Office complex implants RFID chips in employees’ hands (voluntarily) #WearableWednesday

CopmuterWorld has the story on an office in Sweden where workers are having RFID chips implanted in their hands. Would you volunteer to get an RFID chip implanted in your body for work?

The corporate tenants of a Swedish high-tech office complex are having RFID chips implanted in their hands, enabling access through security doors, as well as services such as copy machines, all without PIN codes or swipe cards.

The employees working at Epicenter, a 15,000-square-foot building in Stockholm, can even pay for lunch using their implants — just as they would with the swipe of a credit card.

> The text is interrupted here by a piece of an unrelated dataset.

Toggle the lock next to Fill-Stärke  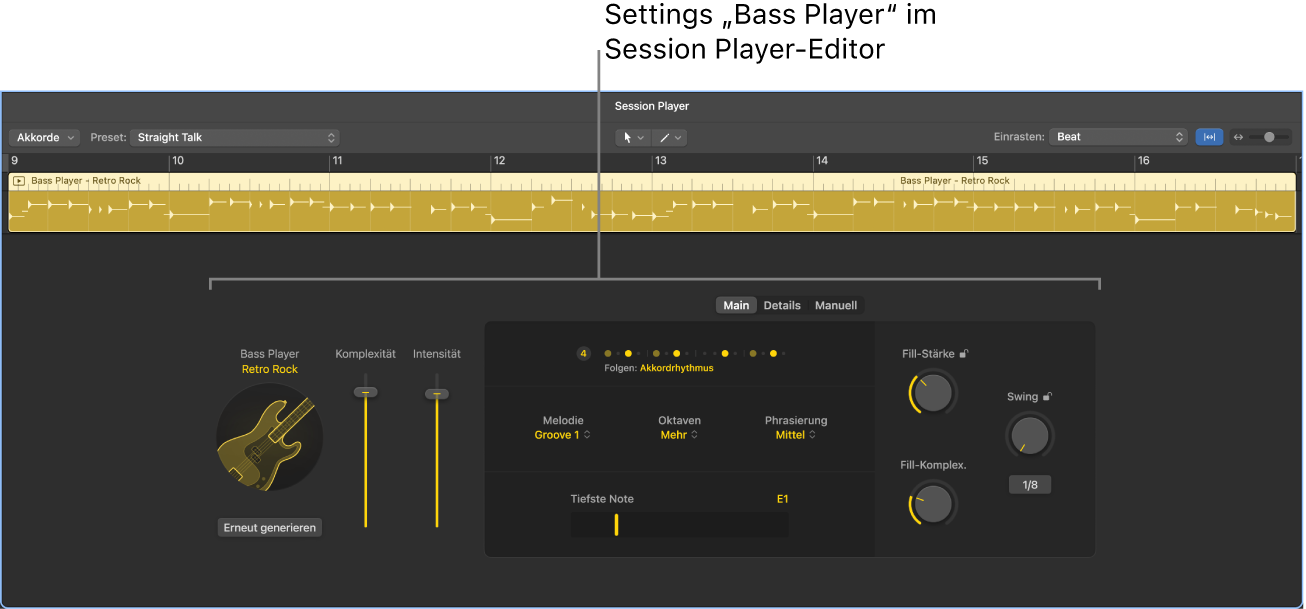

The owners of Epicenter say they want the facility to be a “magnet for fast growing digital companies and cutting-edge creative corporate initiatives.”

“The fact that some people at the Epicenter office have chosen to replace their key fobs with NFC implants is their own personal choice,” said Hannes Sjöblad, founder of Bionyfiken, a Swedish association of Biohackers. “It’s a small, but indeed fast-growing, fraction which has chosen to try it out.”

Sjöblad said there are also several other offices, companies, gyms and education institutions in Stockholm where people access the facilities with implanted RFID/NFC chips (near field communication).

The RFID implants are a bit larger than a grain of rice, and Sjöblad’s group tested the chips last year. Bionyfiken has just launched a nationwide study on RFIC/NFC implants.

The goal of the Bionyfiken project is to create a user community of at least 100 people with NFC implants who experiment with and help develop possible uses.

For example, applications could expand beyond access and include employee ID and location tracking.

Participants in the Bionyfiken project normally pay for their own implants. There are even “implant parties,” that involve from eight to 15 “implantees” and a bit of socializing around the experience.

BioNyfiken is also working to change public perception and educate people on the idea that subdermal implants are not only harmless but, in fact, useful in everyday life.

The fast-growing Bionyfiken RFID implant community is made up by a diverse group of people who see “experimenting with technology as a natural way of life,” the organization’s webpage states.

“The chips are easy to insert and just as easy to remove. The life length of a chip implant is long. I expect mine to last for 10-plus years, but likely I will want a newer model before that time,” Sjöblad said.

Sjöblad believes getting an RFID implant is a highly personal choice “as it relates to individual integrity, which both I and my fellow Swedes consider highly important.”